§ Work to complete: Your answer must be every line of the data below that holds the string "will", copied exactly.
+++ Recorded information
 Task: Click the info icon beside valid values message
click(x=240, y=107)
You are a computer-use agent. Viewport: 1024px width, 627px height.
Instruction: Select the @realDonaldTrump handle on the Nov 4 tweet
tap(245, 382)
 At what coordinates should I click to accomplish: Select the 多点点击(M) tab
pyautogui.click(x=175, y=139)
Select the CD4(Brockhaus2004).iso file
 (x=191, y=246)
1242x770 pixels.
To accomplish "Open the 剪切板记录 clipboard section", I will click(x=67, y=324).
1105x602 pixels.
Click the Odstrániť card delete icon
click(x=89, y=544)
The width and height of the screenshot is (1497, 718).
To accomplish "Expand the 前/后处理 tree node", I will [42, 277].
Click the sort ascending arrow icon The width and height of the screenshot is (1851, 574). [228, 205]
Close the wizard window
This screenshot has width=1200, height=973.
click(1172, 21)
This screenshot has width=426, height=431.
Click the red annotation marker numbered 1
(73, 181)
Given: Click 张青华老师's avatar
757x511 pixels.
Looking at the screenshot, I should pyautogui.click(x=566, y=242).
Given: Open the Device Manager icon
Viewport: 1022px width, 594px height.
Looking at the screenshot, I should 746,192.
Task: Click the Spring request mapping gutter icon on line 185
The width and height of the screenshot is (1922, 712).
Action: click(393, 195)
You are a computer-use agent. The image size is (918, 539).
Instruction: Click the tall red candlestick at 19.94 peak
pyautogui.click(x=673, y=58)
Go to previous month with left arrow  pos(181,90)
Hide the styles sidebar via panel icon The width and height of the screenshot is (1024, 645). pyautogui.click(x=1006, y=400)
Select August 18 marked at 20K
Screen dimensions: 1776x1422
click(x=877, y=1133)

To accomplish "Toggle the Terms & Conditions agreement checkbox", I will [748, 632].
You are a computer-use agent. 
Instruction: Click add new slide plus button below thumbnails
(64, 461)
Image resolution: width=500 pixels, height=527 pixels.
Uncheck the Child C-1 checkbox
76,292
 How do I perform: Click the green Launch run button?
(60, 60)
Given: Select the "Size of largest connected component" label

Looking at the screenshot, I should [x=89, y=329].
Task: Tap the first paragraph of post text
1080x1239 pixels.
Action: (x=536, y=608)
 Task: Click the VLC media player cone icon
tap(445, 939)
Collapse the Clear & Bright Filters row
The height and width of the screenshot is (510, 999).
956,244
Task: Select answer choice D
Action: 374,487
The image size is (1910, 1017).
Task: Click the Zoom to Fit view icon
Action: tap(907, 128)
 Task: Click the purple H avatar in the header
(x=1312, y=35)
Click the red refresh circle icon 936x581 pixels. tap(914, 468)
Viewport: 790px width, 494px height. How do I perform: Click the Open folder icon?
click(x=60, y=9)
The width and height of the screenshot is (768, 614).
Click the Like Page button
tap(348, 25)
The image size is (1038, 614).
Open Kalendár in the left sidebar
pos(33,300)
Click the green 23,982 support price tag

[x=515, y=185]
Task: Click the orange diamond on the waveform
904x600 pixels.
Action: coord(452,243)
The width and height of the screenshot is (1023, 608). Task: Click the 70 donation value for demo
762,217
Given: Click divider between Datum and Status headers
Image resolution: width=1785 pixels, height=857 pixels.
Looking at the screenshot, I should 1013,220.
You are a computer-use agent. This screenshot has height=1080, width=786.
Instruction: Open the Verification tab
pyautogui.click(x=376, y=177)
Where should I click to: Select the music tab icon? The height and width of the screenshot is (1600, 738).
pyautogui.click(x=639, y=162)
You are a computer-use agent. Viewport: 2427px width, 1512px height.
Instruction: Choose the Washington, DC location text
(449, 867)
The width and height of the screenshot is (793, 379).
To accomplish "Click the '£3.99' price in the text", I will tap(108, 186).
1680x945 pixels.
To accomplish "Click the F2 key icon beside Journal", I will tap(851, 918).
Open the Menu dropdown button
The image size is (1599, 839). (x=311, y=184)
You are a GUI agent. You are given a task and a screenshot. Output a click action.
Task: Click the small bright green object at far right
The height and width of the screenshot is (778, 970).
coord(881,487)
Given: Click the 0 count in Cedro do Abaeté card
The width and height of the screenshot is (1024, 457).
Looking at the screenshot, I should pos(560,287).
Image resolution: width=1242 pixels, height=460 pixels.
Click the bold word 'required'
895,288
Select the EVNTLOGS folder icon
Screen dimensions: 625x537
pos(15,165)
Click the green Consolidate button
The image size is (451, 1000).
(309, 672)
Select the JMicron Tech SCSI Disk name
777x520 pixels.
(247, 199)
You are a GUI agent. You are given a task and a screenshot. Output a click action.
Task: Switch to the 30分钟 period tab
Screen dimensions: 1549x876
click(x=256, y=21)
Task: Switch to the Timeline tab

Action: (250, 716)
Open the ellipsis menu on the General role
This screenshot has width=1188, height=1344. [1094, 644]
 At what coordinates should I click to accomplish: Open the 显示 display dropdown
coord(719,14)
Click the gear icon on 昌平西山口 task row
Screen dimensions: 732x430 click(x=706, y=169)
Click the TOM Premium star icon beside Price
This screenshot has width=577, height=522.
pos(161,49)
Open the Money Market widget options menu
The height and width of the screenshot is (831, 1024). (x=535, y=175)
++++++
§ Solution to the problem:
To accomplish "Open the 剪切板记录 clipboard section", I will click(x=67, y=324).
To accomplish "Expand the 前/后处理 tree node", I will [42, 277].
To accomplish "Toggle the Terms & Conditions agreement checkbox", I will [748, 632].
To accomplish "Click the '£3.99' price in the text", I will tap(108, 186).
To accomplish "Click the F2 key icon beside Journal", I will tap(851, 918).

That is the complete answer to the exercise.